Os efeitos mais sérios do veneno do escorpião-amarelo (Tityus serrulatus), o mais perigoso do Brasil, talvez possam ser barrados com o uso de anti-inflamatórios comuns, sugere uma pesquisa da USP de Ribeirão Preto.
Em experimentos com camundongos, esses remédios conseguiram evitar problemas severos nos pulmões e a morte dos animais, mesmo quando recebiam doses teoricamente letais da peçonha.
A equipe da USP (Universidade de São Paulo) está se preparando para testar a abordagem com amostras de sangue humano. Se os resultados forem promissores, pessoas picadas pelo animal poderão receber os anti-inflamatórios logo de cara, antes do soro que funciona como antídoto do veneno.
“Ainda é cedo para dizer se seria possível dispensar o soro”, explica a biomédica Lúcia Faccioli, que coordenou a pesquisa. “Ele serve para neutralizar o veneno, mas, até que cumpra essa função, os danos no pulmão já terão acontecido. Nossa expectativa é minimizar esses danos.”
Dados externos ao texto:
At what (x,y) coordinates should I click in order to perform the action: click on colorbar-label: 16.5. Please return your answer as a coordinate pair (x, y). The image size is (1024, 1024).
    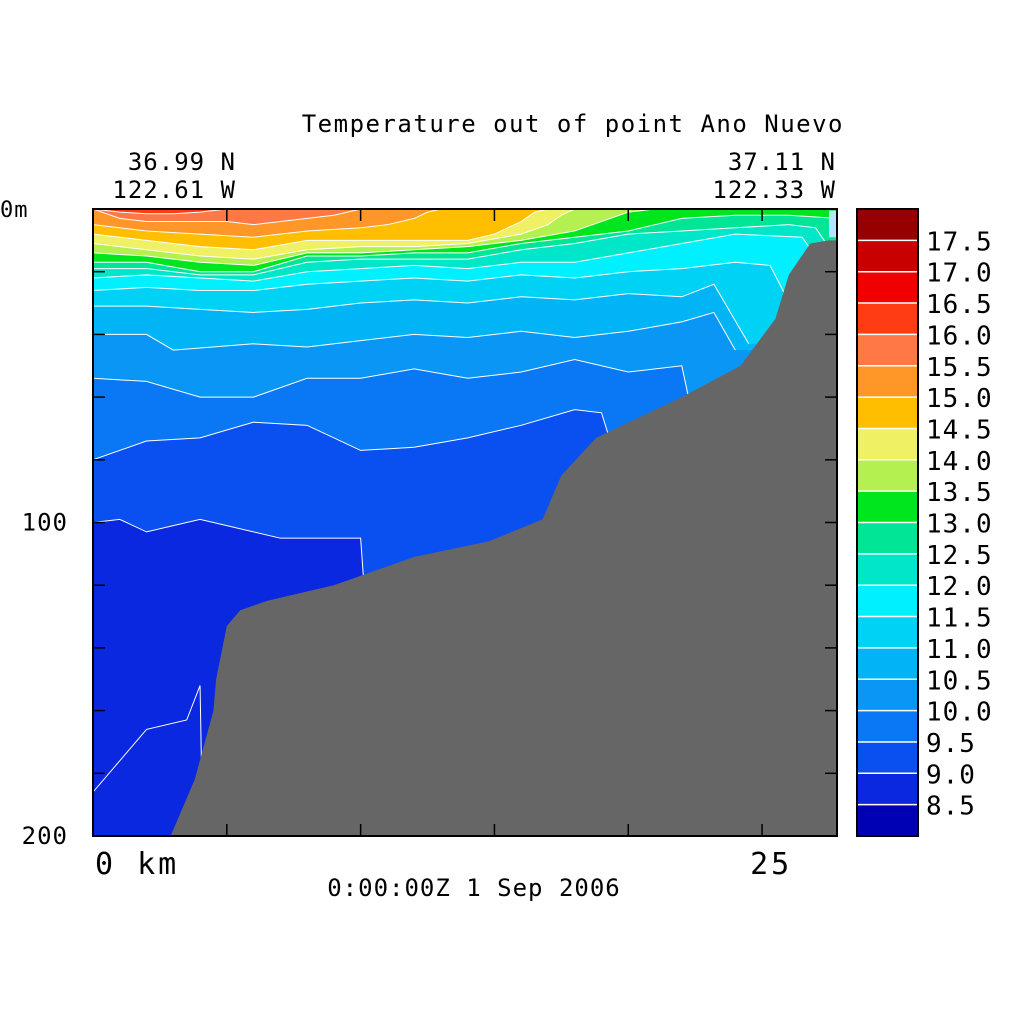
    Looking at the image, I should click on (960, 305).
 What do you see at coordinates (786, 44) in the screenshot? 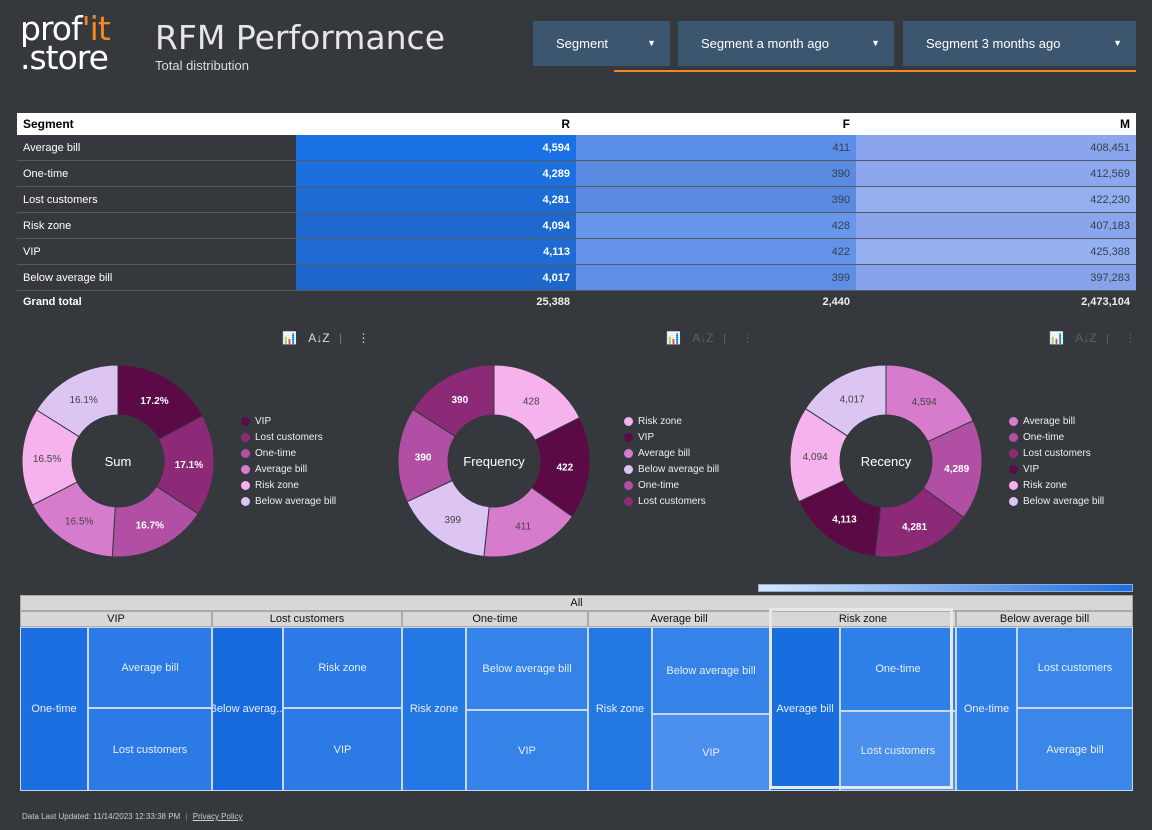
I see `segment-month-ago-dropdown: Segment a month ago ▼` at bounding box center [786, 44].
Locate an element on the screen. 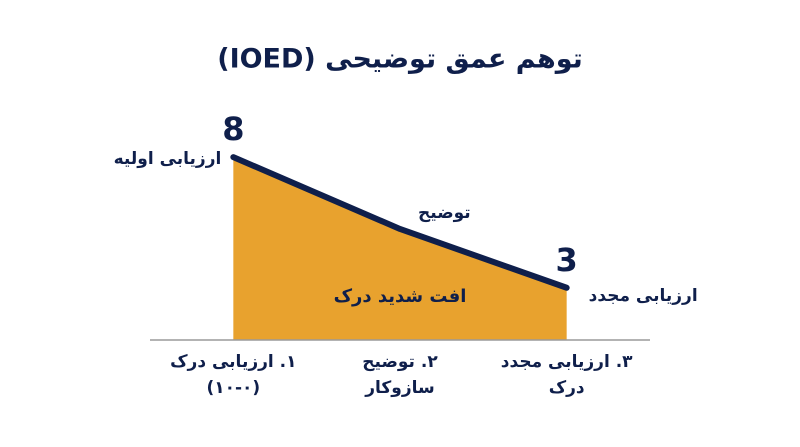 This screenshot has height=447, width=800. point-label: ارزیابی مجدد is located at coordinates (644, 296).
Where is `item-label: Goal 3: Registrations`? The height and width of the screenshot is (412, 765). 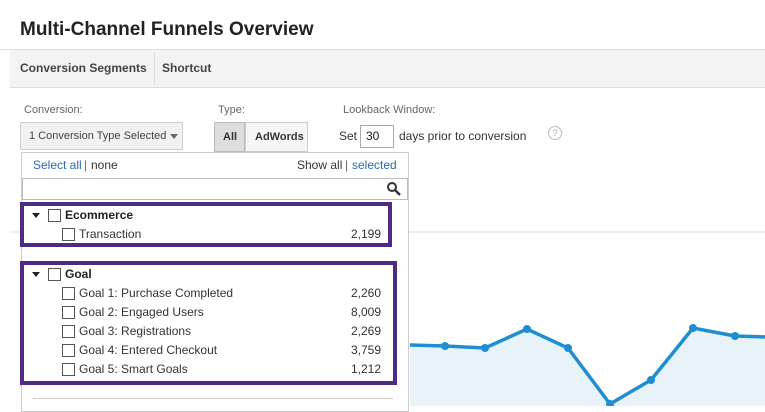
item-label: Goal 3: Registrations is located at coordinates (136, 331).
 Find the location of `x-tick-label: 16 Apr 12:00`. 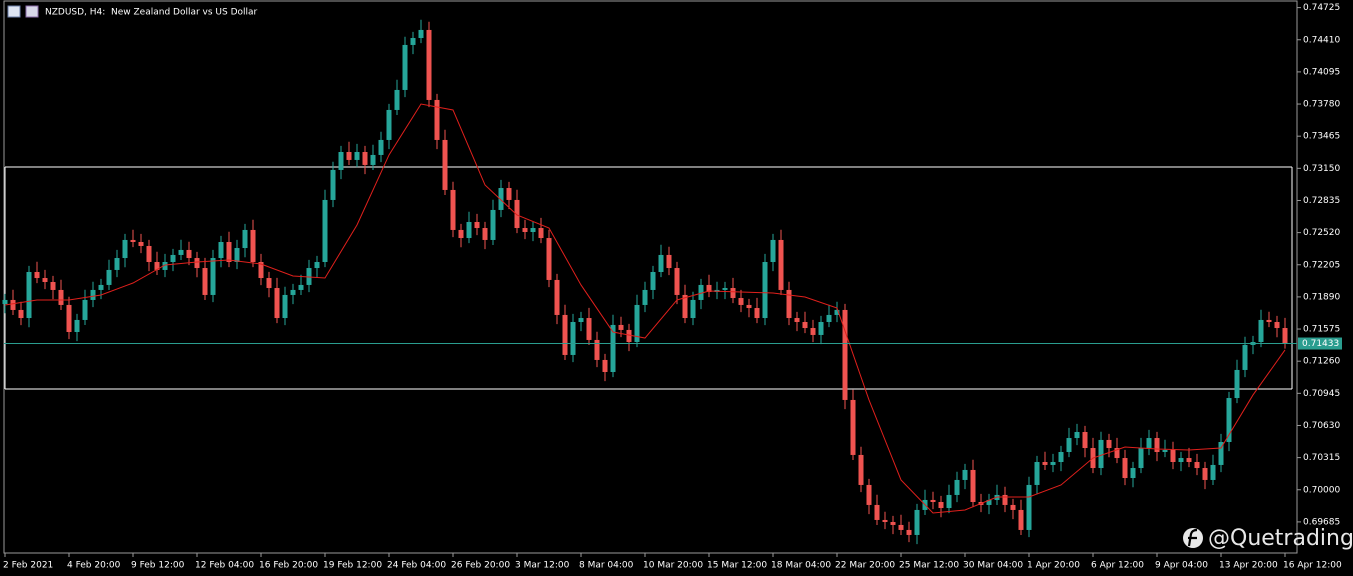

x-tick-label: 16 Apr 12:00 is located at coordinates (1312, 566).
O estudo, que saiu na revista científica “Nature Communications”, ajudou a elucidar detalhes do mecanismo de ação do veneno que ainda eram misteriosos. O que os cientistas verificaram é que a peçonha do escorpião atua sobre o chamado inflamassoma, um conjunto de moléculas do interior das células que desencadeia reações inflamatórias –em geral quando o organismo é invadido por micróbios, por exemplo.
“Venenos como o do escorpião exploram o sistema imune do organismo. O veneno induz uma superativação do sistema imune e pode até matar. Isso ficou claro recentemente com pesquisas sobre o veneno de abelhas”, explica outro coautor do estudo, o biólogo Dario Zamboni.
INFLAMAÇÃO
O processo desencadeado pela picada do T. serrulatus é complexo, mas duas moléculas-chave na reação inflamatória são a PGE2 (prostaglandina E2, um tipo de lipídio ou gordura) e a IL-1beta (interleucina-1 beta). Ao que tudo indica, a primeira molécula a ser produzida nas células da defesa do organismo por conta da presença do veneno é a PGE2. Ela, por sua vez, ativa o inflamassoma, levando à produção de IL-1beta, um importante sinalizador do sistema imune –cuja presença desencadeia ainda uma nova e mais potente rodada de produção de PGE2.
Dependendo de fatores que podem estar ligados às características genéticas do indivíduo, esse processo pode sair do controle. O normal é que a picada provoque dor e inflamação apenas no local penetrado pelo ferrão, mas nos piores casos a inflamação desencadeia um edema nos pulmões, o que pode levar à morte. E nem sempre o soro pode reverter esse quadro.
Os pesquisadores da USP, no entanto, verificaram que os anti-inflamatórios indometacina e celecoxibe, que inibem a produção de prostaglandinas como a PGE2, conseguiram evitar os piores efeitos da peçonha nos camundongos de laboratório. “Agora vamos convocar voluntários para doarem sangue e verificar se, em contato com o veneno, também ocorre a produção de IL-1beta”, diz Lúcia.
Depois disso, a ideia é analisar o sangue de pessoas que acabaram de ser picadas por escorpiões e verificar se as mesmas moléculas mediadoras do processo inflamatório achadas em camundongos também estarão presentes. O teste definitivo envolveria fornecer aos pacientes os anti-inflamatórios logo após os ataques de escorpiões.